= Beginning of Section =
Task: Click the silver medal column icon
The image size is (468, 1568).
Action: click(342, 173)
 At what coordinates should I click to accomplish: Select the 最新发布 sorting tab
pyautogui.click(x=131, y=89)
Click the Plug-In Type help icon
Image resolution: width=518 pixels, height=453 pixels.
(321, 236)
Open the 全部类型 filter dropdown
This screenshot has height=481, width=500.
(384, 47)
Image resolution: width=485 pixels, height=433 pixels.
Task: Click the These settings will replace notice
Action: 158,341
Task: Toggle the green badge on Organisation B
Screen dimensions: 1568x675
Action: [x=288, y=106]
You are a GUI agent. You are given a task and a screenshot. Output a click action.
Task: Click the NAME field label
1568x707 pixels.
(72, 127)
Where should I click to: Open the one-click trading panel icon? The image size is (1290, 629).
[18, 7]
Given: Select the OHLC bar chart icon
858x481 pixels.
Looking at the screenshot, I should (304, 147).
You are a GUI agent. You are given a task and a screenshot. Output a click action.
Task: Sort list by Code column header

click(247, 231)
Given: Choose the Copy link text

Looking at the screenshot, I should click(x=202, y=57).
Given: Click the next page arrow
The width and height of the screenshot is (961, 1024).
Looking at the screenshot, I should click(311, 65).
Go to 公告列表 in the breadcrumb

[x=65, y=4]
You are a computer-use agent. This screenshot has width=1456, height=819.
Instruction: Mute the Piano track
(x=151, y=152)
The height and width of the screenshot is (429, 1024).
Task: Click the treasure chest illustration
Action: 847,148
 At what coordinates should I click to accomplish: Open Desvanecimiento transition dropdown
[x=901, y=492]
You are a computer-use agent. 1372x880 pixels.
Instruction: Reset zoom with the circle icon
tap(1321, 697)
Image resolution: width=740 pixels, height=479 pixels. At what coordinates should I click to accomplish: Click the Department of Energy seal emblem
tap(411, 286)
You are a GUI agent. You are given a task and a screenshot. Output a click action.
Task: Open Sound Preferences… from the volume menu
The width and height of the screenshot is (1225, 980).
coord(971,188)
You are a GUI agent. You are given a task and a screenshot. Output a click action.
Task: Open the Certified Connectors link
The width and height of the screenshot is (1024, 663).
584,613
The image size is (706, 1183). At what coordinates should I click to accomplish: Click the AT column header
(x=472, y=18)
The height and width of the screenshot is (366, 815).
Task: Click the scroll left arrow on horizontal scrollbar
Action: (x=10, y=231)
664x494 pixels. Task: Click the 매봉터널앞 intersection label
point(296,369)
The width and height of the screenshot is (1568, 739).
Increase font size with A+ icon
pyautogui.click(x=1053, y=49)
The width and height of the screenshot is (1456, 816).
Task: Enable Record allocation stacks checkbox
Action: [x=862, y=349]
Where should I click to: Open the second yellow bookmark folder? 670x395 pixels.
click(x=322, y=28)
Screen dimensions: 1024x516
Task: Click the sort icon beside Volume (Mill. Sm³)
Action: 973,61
= End of Section =
From the entries above, write out only the lines starting at the line that holds "The image size is (706, 1183)." and ending at the line that holds "The width and height of the screenshot is (1568, 739).", keeping both and matching them exactly.

**Task response:**
The image size is (706, 1183). At what coordinates should I click to accomplish: Click the AT column header
(x=472, y=18)
The height and width of the screenshot is (366, 815).
Task: Click the scroll left arrow on horizontal scrollbar
Action: (x=10, y=231)
664x494 pixels. Task: Click the 매봉터널앞 intersection label
point(296,369)
The width and height of the screenshot is (1568, 739).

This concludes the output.